Le Kenya néglige souvent la valorisation des produits locaux: un facteur qui retarde le tourisme comme un véritable outil de développement. A cet égard, le Kenya ne doit pas évaluer l’écotourisme seulement par rapport à sa capacité à assurer la protection de la nature, mais aussi dans son apport en termes de développement. De plus, l’offre touristique du Kenya est largement forfaitisée192, concrétisée et enclavée au lieu d’être diffusée, dispersée et dissoute sur l’ensemble du territoire.

Par ailleurs, les contraintes spécifiques du Kenya comprennent des aires protégées relativement pleines et d’autres presque vides, ce que certains appellent d’ailleurs des parcs « sur papier », parce qu’ils existent dans les textes etdans les brochures touristiques mais qu’ils n’ont pas d’infrastructures ni d’encadrements193 (fig. 7). De tels parcs selon le guide de lonely planet comprennent le Chyulu Hills National Park et le Tana River National Primate Reserve. Dans la première, dit le guide de lonely planet, « manque encore l’infrastructure la plus élémentaire (l’accès est difficile et il n’y a pas d’hébergement dans ce parc), même si l’administration a décidé de l’ouvrir au tourisme »194. D’autres contraintes comprennent une monotonie du produit touristique (notamment les Big Five), une concentration d’activités touristiques sur la côte et un forfait touristique très élaboré.

Aujourd’hui, le Kenya est encore dans une situation d’inadéquation entre ce que les décideurs du tourisme veulent faire et ce qui est réellement fait, en ce qui concerne la mise en tourisme de ‘nouveaux’ espaces touristiques. Bien que les parcs et les réserves nationaux du Kenya soient au centre des attractions touristiques du pays, ils ne sont pas toujours assez développés pour bien accueillir et être appréciés des touristes.

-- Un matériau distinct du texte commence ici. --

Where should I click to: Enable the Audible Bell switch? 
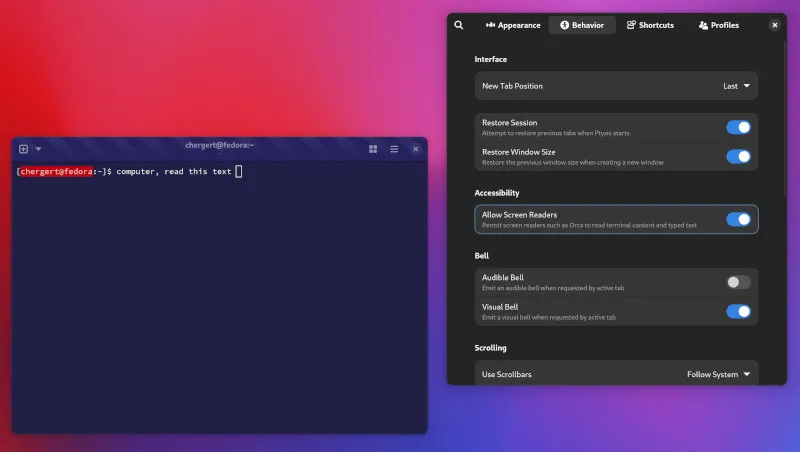click(738, 282)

A titre d’exemple, ce sont les réserves de Samburu, Buffalo Springs et Shaba, où l’activité touristique est trop limitée à quelques endroits195. Celle de Samburu, l’activité touristique se limite à 8% de sa surface. Celui d’Amboseli, 90% des touristes se concentre sur 10% de sa surface196. Cela crée ce que Weaver appelle une « capacité de charge artificielle ». Ce constat ne veut pas dire que nous voulons faire du tourisme partout, mais qu’on peut faire mieux.

Notes
191.

Odunga, op.cit.

192.

Thomas Cook (anglais) est l’ancêtre des tour opérateurs et inventeur des voyages à forfait en 1841.

193.

Blangy, Ecotourisme et Développement : l’Exemple de l’Amérique latine, Les cahiers d’espaces février, 228-235 p, 1993a.

194.

Parkinson et al, Kenya, Guide Lonely Planet.

195.

Beh et Bruyere, Segmentation by Visitor Motivation in Three Kenyan National Reserves, Tourism Management, 28: 6, 2007, 1464 -1471 p.

196.

Lilieholm et Romney, Tourism, National Parks and Wildlife, John Wiley and Sons ltd, Chichester, 2000.